As another way to remind us that must take such a hierarchy as a relative, constructed, truth and not as an absolute truth with a structure that will not change, we must remember that God is immanent in creation so that all things can be said to be as close to God as with each other. Until we are pure, and our mirror is perfected, without any tarnish, we can say that those with a more “perfected” mirror are “closer” to God than those which are more tarnished. The point of the hierarchy is to have us open to those who reflect God more but also to encourage us to become like those who do so. To confuse the hierarchical structure as a way to suggest institutional structures will be absolutized in the eschaton is to undermine the work of God in creation. But, on the other hand, to deny the relative value of such a hierarchy, and how an institution can imperfectly represent and symbolize it, also undermines the value of God’s light in creation, and the way God can and does find many ways to share divine glory through creation, including the relative structures found within it. Nonetheless, when talking eschatologically, it is important to realize that the relative nature of the hierarchy will be shown for what it is. Everywhere, because God is within all things, is said to be the center, and so in and through all things, the light of God will shine, each in their own way, each with their own glory:

Again observe in this transparent circle of your mind, as in a mirror, and by observing reach, everywhere in the world and everywhere outside the world, the spherical intellect and the intelligible sphere, whose centre is everywhere, since it penetrates right through the universe, but whose circumference is nowhere since it extends boundlessly beyond the universe. Look! See the divine form, the fount of all forms, the one form and the form of all forms. See that form presenting itself everywhere to all minds, especially those that are pure like mirrors! Mark how the God of gods pulsates with light. Beside Him, there is no true god. He abounds the eternal goodness of the good, completely free from evil. Here shines the immeasurable light of lights. Sun to all minds. [4]

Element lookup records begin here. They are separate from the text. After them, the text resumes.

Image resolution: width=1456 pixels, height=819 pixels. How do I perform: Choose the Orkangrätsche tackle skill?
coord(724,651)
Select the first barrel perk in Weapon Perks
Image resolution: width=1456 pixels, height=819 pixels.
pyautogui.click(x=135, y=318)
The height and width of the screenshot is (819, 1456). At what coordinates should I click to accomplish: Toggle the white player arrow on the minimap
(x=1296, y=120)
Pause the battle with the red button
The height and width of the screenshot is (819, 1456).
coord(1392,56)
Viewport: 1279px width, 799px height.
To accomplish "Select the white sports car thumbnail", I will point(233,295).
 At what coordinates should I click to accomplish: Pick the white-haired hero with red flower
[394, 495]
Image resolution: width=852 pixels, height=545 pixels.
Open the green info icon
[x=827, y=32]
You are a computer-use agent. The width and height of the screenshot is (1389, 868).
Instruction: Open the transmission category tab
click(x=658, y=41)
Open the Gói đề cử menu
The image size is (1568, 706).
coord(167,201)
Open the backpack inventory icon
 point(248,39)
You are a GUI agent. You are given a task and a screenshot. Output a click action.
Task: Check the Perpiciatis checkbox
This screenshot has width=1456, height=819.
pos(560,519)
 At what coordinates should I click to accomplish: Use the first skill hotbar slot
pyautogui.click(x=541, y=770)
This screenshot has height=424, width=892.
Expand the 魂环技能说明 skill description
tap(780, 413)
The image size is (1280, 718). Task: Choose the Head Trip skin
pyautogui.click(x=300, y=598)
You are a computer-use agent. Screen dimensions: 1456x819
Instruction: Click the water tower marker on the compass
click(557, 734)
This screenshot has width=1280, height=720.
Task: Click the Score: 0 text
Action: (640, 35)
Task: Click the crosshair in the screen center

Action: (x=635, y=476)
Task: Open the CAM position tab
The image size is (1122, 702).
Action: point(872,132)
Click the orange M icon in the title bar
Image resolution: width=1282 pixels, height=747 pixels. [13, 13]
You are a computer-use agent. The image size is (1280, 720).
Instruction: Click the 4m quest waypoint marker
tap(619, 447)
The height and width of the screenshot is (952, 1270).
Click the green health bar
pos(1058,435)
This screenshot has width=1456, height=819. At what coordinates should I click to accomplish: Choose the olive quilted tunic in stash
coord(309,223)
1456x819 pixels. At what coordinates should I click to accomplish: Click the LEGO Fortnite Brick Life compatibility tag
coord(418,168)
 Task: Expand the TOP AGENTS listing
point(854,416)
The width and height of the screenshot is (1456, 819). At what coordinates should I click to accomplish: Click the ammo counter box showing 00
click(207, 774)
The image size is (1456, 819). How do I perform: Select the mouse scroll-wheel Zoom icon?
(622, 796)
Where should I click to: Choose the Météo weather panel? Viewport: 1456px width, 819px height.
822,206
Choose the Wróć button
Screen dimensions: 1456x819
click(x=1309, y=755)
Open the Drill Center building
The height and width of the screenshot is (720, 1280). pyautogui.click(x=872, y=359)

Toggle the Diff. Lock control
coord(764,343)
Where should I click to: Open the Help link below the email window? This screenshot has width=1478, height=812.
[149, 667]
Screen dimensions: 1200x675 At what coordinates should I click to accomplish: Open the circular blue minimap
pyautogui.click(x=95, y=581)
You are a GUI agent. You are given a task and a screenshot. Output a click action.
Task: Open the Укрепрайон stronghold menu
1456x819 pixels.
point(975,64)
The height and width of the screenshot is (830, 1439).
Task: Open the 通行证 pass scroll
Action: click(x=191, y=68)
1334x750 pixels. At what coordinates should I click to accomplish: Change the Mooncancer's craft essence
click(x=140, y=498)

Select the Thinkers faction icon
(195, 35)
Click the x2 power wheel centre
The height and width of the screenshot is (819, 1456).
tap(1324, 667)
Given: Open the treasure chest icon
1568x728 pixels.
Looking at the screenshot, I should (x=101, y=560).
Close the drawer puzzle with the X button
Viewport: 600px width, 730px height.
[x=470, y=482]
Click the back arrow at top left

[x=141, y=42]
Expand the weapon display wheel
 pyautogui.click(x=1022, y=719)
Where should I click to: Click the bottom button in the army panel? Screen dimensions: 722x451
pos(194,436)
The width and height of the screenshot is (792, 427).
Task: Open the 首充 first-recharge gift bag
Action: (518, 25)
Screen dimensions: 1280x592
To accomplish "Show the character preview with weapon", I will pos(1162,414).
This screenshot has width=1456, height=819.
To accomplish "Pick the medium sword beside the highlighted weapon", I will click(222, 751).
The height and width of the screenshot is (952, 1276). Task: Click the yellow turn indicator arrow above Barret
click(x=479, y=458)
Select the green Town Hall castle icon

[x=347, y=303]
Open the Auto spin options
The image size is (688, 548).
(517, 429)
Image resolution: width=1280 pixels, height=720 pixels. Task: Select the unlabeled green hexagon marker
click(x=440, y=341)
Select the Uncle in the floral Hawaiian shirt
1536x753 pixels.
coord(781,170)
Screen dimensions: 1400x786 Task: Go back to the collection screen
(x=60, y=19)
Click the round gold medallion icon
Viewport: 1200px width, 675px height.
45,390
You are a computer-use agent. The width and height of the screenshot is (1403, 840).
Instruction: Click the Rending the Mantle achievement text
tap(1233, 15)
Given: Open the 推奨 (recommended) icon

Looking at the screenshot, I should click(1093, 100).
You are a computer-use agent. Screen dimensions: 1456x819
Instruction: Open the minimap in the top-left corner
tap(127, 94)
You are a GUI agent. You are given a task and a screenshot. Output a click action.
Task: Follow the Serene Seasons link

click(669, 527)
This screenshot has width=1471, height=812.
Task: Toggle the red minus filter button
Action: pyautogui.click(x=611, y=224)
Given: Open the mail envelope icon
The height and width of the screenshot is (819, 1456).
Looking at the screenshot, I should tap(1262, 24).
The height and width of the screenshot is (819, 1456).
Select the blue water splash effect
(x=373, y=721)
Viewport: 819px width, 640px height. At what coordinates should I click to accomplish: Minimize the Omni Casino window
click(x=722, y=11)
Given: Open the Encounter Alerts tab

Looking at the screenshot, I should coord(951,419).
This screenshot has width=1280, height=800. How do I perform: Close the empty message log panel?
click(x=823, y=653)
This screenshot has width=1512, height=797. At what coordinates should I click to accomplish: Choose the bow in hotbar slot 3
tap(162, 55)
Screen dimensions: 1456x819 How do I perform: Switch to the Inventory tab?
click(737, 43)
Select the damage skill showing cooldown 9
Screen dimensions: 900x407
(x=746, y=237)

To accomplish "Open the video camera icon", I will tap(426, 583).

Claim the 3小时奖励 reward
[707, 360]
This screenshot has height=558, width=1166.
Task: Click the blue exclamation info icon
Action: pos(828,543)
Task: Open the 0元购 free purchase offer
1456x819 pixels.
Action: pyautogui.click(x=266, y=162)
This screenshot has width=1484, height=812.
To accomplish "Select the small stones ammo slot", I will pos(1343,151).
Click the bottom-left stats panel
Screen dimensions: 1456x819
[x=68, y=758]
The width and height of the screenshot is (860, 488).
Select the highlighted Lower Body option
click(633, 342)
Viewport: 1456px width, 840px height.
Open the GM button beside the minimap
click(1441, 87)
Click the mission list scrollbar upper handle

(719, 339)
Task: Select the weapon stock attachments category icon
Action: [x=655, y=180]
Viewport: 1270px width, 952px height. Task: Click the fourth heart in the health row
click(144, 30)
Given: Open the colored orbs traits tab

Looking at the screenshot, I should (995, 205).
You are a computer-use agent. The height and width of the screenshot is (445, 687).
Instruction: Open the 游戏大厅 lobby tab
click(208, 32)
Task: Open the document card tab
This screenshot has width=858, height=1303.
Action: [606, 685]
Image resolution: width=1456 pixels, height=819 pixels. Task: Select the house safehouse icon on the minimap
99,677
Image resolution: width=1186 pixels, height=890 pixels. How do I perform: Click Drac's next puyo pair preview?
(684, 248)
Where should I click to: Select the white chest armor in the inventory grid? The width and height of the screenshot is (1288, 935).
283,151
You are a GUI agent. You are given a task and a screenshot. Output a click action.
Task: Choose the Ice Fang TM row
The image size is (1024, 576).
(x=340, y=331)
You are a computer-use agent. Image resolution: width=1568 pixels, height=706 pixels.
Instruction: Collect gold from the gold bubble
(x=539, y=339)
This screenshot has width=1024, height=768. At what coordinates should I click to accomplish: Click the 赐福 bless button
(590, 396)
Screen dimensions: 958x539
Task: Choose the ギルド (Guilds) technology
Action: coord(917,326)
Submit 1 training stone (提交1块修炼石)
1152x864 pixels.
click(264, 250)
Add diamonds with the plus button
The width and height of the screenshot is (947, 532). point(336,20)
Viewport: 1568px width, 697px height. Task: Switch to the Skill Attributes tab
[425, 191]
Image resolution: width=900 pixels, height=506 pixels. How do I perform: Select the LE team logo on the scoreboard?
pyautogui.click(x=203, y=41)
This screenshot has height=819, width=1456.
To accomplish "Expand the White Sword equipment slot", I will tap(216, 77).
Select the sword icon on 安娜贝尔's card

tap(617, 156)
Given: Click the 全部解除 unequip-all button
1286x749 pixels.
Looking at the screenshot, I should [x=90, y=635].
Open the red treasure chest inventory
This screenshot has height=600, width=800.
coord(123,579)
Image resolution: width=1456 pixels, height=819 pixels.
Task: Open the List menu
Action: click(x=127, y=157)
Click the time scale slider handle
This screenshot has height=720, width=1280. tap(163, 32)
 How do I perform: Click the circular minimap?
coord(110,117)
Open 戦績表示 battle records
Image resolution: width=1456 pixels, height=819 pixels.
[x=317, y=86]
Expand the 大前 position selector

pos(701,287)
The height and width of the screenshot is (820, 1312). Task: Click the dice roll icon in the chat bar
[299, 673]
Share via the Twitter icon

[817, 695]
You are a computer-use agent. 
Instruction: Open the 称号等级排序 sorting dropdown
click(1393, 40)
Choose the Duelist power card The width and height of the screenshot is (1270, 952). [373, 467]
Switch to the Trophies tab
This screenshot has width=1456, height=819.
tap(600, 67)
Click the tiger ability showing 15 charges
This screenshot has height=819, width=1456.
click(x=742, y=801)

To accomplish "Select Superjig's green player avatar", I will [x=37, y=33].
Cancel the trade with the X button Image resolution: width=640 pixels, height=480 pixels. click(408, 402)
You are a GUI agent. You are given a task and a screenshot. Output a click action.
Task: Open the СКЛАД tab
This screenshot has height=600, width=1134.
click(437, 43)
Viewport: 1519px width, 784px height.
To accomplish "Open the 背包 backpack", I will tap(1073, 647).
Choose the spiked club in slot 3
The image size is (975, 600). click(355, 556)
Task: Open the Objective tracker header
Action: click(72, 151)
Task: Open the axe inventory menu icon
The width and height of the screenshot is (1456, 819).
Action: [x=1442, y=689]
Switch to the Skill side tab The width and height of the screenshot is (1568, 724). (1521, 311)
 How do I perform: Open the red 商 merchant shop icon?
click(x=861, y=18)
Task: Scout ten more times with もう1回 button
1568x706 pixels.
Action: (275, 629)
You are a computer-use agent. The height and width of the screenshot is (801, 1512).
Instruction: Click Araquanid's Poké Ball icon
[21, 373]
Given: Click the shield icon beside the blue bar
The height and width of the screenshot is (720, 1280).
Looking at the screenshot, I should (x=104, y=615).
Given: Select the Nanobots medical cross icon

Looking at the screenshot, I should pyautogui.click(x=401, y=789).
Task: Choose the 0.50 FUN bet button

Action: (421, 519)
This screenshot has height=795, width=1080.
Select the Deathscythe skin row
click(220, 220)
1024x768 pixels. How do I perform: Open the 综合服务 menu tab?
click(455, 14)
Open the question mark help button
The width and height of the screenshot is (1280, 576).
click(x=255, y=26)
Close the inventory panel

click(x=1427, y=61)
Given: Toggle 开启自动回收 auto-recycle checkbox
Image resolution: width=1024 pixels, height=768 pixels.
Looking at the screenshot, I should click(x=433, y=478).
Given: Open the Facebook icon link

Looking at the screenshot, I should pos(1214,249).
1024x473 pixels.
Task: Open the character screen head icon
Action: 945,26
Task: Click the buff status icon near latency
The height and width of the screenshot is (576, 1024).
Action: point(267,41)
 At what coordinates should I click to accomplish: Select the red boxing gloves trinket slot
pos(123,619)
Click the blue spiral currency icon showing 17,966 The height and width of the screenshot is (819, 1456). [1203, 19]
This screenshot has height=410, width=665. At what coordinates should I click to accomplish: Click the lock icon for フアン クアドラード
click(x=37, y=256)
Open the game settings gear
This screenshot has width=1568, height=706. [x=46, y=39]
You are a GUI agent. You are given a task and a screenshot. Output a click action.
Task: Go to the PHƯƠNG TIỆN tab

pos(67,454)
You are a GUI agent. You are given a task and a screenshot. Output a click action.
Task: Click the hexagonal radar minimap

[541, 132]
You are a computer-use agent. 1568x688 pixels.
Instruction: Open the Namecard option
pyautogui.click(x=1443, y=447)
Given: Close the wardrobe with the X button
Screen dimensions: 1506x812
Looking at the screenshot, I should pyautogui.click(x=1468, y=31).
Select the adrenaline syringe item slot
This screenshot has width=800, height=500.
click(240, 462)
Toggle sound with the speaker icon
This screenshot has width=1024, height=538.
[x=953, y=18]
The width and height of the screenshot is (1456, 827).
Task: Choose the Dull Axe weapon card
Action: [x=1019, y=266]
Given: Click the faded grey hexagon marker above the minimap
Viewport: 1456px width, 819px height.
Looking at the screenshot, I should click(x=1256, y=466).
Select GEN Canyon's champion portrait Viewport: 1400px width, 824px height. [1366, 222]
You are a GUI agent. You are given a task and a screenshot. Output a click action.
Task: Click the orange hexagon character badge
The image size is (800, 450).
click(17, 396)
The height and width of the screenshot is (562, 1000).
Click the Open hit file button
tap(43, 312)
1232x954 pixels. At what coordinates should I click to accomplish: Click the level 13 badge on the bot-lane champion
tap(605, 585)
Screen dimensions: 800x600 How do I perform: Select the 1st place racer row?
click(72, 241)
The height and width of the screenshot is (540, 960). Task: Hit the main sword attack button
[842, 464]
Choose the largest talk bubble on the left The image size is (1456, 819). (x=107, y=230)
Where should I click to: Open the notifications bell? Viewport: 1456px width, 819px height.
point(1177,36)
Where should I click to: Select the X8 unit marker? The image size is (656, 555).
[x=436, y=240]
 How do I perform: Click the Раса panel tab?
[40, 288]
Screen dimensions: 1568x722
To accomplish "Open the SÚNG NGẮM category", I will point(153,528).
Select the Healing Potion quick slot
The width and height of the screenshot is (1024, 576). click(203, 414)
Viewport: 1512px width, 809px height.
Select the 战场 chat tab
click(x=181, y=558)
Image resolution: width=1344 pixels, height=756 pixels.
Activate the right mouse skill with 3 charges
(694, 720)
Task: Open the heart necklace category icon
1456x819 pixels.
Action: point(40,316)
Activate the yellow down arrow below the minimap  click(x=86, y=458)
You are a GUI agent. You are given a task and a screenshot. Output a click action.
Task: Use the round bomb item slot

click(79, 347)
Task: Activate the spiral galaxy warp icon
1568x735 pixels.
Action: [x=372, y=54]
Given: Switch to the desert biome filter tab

We should seek a way to engage God. We must embrace the good. We must polish the mirror within, cleansing it from every stain or tarnish or imperfection. The more we do so, the more we will experience the immanent eschaton, realizing of course, what we experience now is only in anticipation of  what we will experience in eternity.


[1] St. Isidore of Seville, Sententiae. Trans. Thomas L. Knoebel (New York: Newman Press, 2018),38.

[2] St. Maximos the Confessor, On Difficulties in Sacred Scripture: The Responses to Thalassios. Trans. Fr. Maximos Constas (Washington, DC: CUA Press, 2018), 255 [Question 46]

[3] Al-Ghazālī, The Niche of Lights. Trans. David Buchman (Provo, UT: Brigham Young University Press, 1998), 13-14.

[4] Marsilio Ficino, The Letters of Marsilio Ficino. Volume 5 (Liber VI). trans. by members of the Language Department of the School of Economic Science, London (London: Shepheard-Walwyn, 1994), 25 [Letter 13: To Cardinal Giovanni].